━━━━━ Teks Halaman
DPRD Jatim soroti ketimpangan kinerja PT JGU. Aset Rp797 miliar hanya hasilkan laba Rp4 miliar. Persoalan sertifikasi aset hingga regulasi jadi kendala klasik.
INDONESIAONLINE – Istilah “kaset rusak” menggema di ruang rapat Balai Kota Batu, Rabu (17/12/2025). Metafora tajam yang dilontarkan anggota Panitia Khusus (Pansus) DPRD Jawa Timur, Fuad Bernardi, menggambarkan kejenuhan legislatif terhadap stagnasi kinerja PT Jatim Graha Utama (JGU).
Badan Usaha Milik Daerah (BUMD) yang memegang aset ratusan miliar ini kembali menjadi sorotan karena kontribusinya terhadap Pendapatan Asli Daerah (PAD) dinilai tidak masuk akal.
Rapat pembahasan kinerja BUMD hari itu bukan sekadar evaluasi rutin. Ini adalah bedah kasus terhadap inefisiensi yang menggerogoti potensi pendapatan provinsi. Sorotan utamanya adalah ketimpangan ekstrem: aset jumbo senilai hampir Rp800 miliar yang hanya mampu menelurkan laba bersih di kisaran Rp4 miliar.
Raksasa Berkaki Lempung
Berdasarkan data yang dihimpun dalam rapat Pansus, PT JGU tercatat mengelola total aset senilai Rp797 miliar. Namun, dari gunungan aset tersebut, laba bersih yang disetorkan sangat minim.
━━━━━━━━━━
━━━━━ Data yang Diberikan
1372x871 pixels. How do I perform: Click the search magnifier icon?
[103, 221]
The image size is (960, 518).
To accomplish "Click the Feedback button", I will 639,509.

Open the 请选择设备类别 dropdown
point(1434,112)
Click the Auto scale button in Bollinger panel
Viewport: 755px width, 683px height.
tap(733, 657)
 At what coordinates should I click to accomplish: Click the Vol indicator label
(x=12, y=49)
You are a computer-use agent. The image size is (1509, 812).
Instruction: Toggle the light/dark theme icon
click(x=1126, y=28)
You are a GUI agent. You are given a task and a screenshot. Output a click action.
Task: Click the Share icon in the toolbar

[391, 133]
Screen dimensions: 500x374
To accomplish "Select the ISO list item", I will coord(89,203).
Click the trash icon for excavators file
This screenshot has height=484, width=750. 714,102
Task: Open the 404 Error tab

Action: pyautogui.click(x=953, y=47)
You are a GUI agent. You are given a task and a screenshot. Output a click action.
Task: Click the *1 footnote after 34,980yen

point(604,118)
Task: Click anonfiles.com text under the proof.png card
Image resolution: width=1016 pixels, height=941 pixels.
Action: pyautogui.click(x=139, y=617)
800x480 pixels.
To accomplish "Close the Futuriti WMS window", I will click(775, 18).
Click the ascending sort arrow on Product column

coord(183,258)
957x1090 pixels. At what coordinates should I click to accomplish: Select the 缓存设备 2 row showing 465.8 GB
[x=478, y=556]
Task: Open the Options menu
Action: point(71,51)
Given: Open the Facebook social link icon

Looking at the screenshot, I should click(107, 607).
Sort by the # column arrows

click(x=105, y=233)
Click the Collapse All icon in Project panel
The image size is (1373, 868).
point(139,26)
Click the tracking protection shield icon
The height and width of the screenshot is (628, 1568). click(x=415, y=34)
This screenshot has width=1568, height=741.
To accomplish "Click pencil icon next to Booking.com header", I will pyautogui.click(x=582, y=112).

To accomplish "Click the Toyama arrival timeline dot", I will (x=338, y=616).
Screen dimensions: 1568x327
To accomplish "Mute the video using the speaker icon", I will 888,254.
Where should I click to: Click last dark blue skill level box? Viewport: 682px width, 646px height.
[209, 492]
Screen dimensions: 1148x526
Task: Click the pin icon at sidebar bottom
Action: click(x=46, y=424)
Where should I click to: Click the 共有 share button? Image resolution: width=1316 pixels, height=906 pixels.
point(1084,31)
━━━━━━━━━━
__Perintah Tugas__.
Tuliskan ulang tanpa perubahan bagian teks tentang kinerja PT JGU dari "Raksasa Berkaki Lempung" sampai "disetorkan sangat minim.".

__Hasil Latihan__.
Raksasa Berkaki Lempung
Berdasarkan data yang dihimpun dalam rapat Pansus, PT JGU tercatat mengelola total aset senilai Rp797 miliar. Namun, dari gunungan aset tersebut, laba bersih yang disetorkan sangat minim.